Look through the lines below; wherever the word "menu" appears, copy that line.

Records from a collection

___

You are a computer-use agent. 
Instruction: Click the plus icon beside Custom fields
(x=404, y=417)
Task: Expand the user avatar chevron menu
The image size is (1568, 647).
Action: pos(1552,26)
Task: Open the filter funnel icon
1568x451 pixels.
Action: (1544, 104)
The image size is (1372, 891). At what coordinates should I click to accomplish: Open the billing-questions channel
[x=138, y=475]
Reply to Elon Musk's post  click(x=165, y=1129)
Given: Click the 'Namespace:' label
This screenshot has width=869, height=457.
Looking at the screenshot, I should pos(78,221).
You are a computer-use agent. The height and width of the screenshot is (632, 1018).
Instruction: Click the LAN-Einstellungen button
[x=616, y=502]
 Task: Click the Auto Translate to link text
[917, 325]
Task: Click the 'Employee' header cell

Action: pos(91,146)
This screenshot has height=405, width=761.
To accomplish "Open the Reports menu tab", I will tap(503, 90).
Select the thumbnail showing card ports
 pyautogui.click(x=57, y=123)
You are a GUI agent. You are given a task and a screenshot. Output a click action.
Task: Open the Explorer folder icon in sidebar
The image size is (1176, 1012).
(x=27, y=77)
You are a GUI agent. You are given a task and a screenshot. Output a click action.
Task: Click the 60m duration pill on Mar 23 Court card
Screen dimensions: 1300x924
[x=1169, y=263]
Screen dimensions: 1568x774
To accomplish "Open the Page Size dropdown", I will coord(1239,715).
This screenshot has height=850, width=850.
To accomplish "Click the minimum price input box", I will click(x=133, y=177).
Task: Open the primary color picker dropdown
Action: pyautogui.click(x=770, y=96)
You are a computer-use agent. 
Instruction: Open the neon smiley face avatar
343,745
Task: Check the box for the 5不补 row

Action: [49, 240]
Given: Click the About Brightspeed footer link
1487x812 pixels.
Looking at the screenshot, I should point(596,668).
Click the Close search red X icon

___

### RESPONSE TO THIS TASK
Task: Expand the user avatar chevron menu
To accomplish "Open the Reports menu tab", I will tap(503, 90).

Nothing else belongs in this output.